Review of the hospital's policy titled, Standards of Practice Guidelines for Patient Care Units with a revised date of 11/2021 revealed, "...DOCUMENTATION ...Patient assessment should be documented on Admission, Each shift and with any change in caregiver..."
2. Medical record review for Patient #1 revealed the 86 year old patient was admitted through the Emergency Department (ED) to the hospital on 12/1/2021 with a diagnosis of Left Hip Pain. Patient #1 went to surgery on 12/3/2021 for a left hip replacement revision. Patient #1 was an in-patient for 27 days and was discharged on 12/28/2021 to a Skilled Nursing Facility. Patient #1 had 2 surgical wounds resulting from the surgery on 12/3/2021. Patient #1 was placed on a bedpan sometime before 12/17/2021. On 12/17/2021 the pressure injuries were first discovered on the buttocks and were consistent with the markings of a bedpan. There was no documentation in the record to indicate when Patient #1 was placed on a bedpan or how long Patient #1 remained on the bedpan.
Review of the CLINICAL DOCUMENTATION RECORD dated 12/17/2021 at 5:00 PM revealed, "...Skin Alteration ...Abrasion Distal Buttock bilateral ...Wound base visible: Yes ...Skin alteration details: DRY AND CLEAN OPEN TO AIR ...Altered level stage: Full Thickness..." This was the first documentation of skin alteration on Patient #1's buttocks. There was no documentation of a wound care consult or MD notification.
Review of the CLINICAL DOCUMENTATION RECORD dated 12/17/2021 at 8:00 PM revealed no documentation of any pressure injury to Patient #1's buttocks.
Review of the CLINICAL DOCUMENTATION RECORD dated 12/18/2021 at 8:10 AM revealed, "...Skin Alteration ...Abrasion Distal Buttock bilateral ...Wound base visible: Yes ...Any open areas: No ...Altered level/stage: Closed..." There was no documentation of a wound care consult or MD notification.
Review of the CLINICAL DOCUMENTATION RECORD dated 12/18/2021 at 8:00 PM revealed no documentation of any pressure injury to Patient #1's buttocks.
Review of the CLINICAL DOCUMENTATION RECORD dated 12/19/2021 at 7:40 AM revealed, "...Skin Alteration ...Abrasion Distal Buttock bilateral ...Tissue type-worst: Dressing intact/device ..." There was no documentation of a wound care consult or MD notification.

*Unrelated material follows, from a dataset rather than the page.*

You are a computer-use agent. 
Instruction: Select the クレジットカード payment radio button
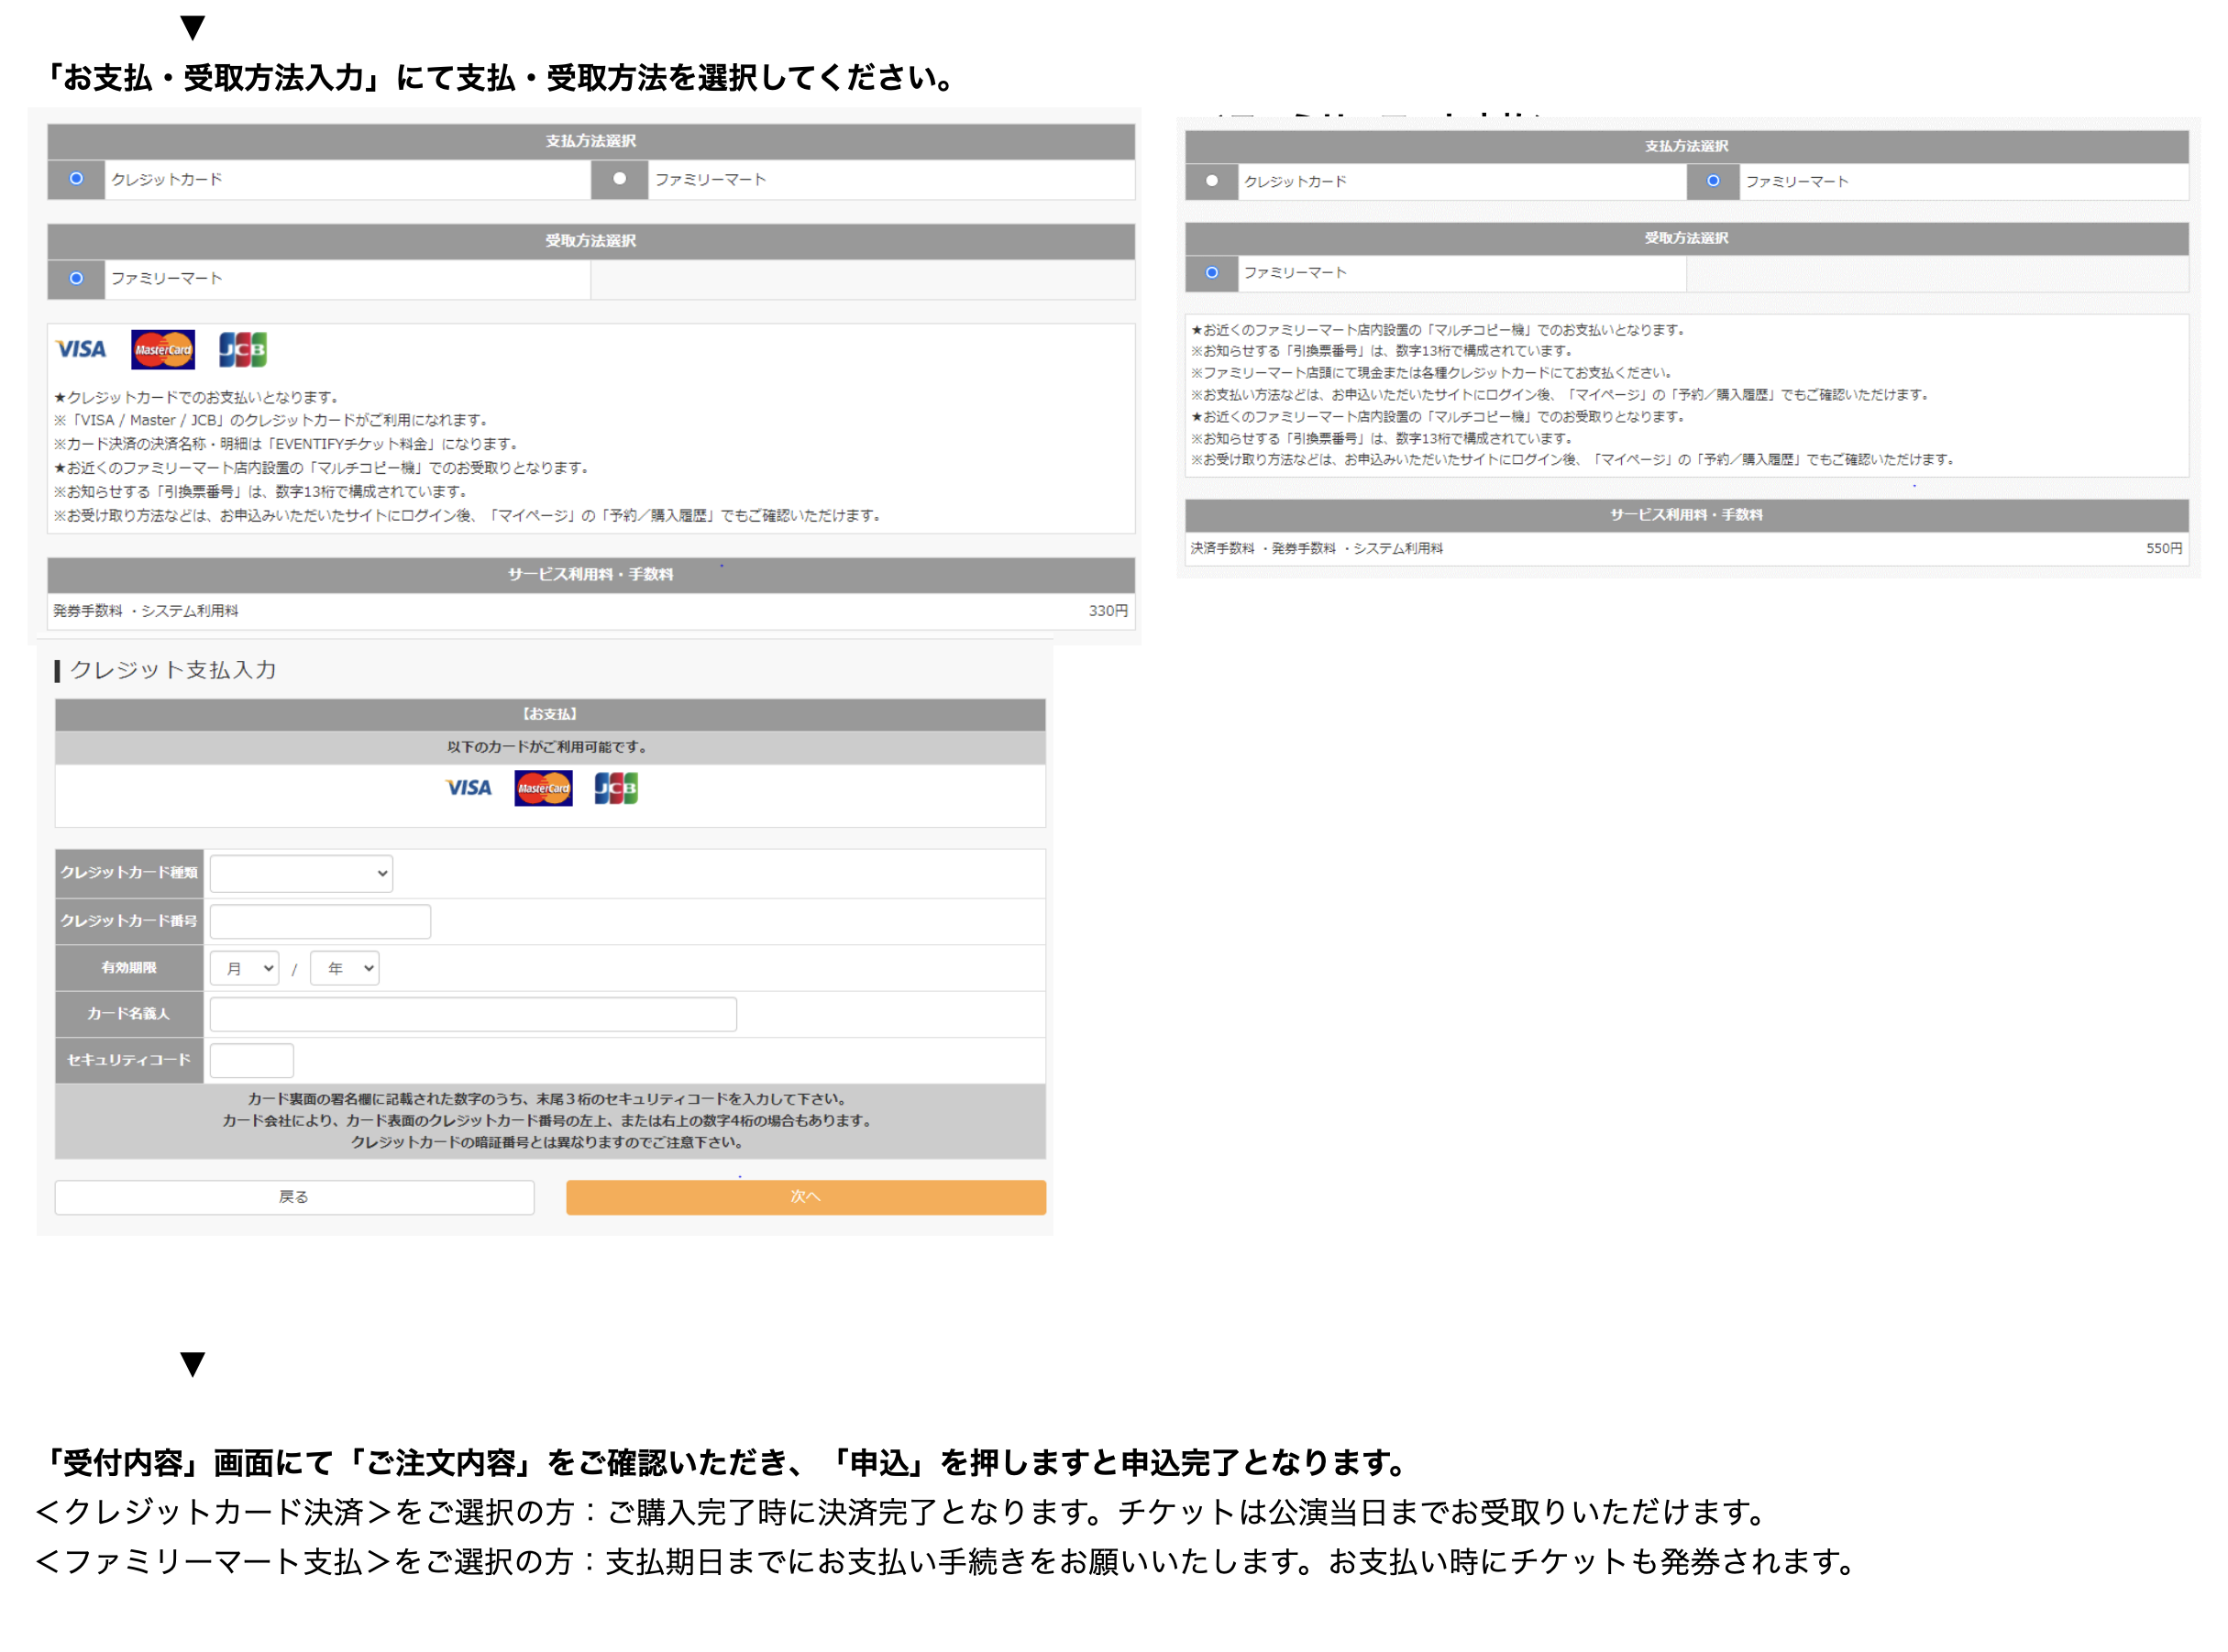point(75,180)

Review of the CLINICAL DOCUMENTATION RECORD dated 12/19/2021 at 8:00 PM revealed, "...Skin Alteration ...Abrasion Distal Buttock bilateral ...Related clinical factors: Trauma related ...Tissue type-worst: Dressing intact/device..." There was no documentation of a wound care consult or MD notification.

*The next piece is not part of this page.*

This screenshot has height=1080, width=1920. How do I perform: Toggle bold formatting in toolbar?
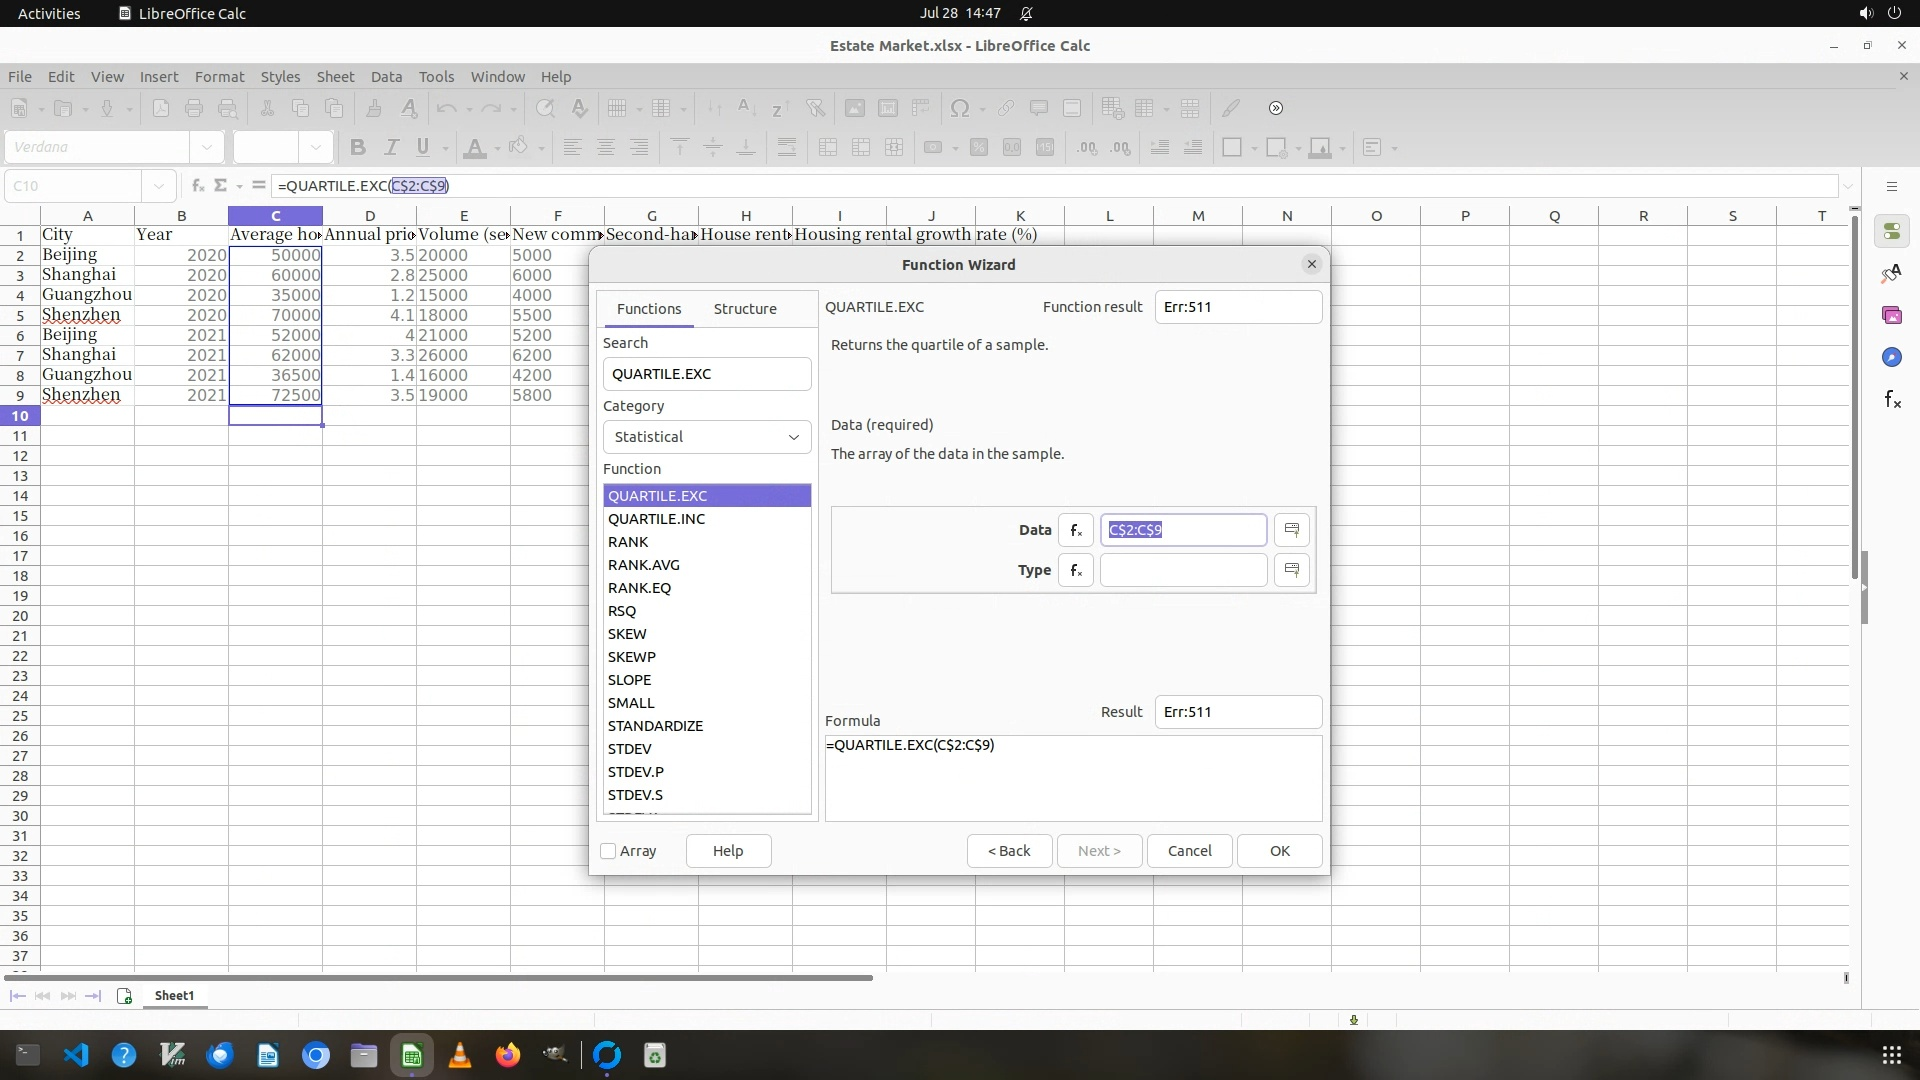(357, 148)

Review of the CLINICAL DOCUMENTATION RECORD dated 12/21/2021 at 9:25 AM revealed, "...Skin Alteration/Procedure site: Present/Exists..." There was no documentation of the pressure injuries on Patient #1's bilateral buttocks.
Review of the CLINICAL DOCUMENTATION RECORD dated 12/22/2021 at 8:05 AM revealed no documentation of any pressure injury to Patient #1's buttocks.

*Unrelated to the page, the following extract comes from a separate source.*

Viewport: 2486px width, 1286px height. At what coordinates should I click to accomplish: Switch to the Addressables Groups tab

Review of the CLINICAL DOCUMENTATION RECORD dated 12/23/2021 at 8:00 AM revealed no documentation of any pressure injury to Patient #1's buttocks.
Review of the CLINICAL DOCUMENTATION RECORD dated 12/24/2021 at 8:00 AM revealed no documentation of any pressure injury to Patient #1's buttocks.
Review of the CLINICAL DOCUMENTATION RECORD dated 12/28/2021 at 8:00 AM revealed no documentation of any pressure injury to Patient #1's buttocks.
Patient #1 was discharged to a Skilled Nursing Facility on 12/28/2021.
During an interview on 3/7/2022 at approximately 1:40 PM, the Chief Nursing Officer confirmed the hospital has 2 shifts per day and each shift is 12 hours. The day shift begins at 7:00 AM and ends at 7:00 PM and the night shift begins at 7:00 PM and ends at 7:00 AM. The Chief Nursing Officer confirmed a head-to-toe skin assessment is completed with the shift assessment.
During an interview on 3/3/2022 at approximately 3:00 PM, the Vice President of Quality and Risk Management reviewed the medical record with this surveyor and confirmed the medical record for Patient #1 was inaccurate and incomplete for pressure injuries.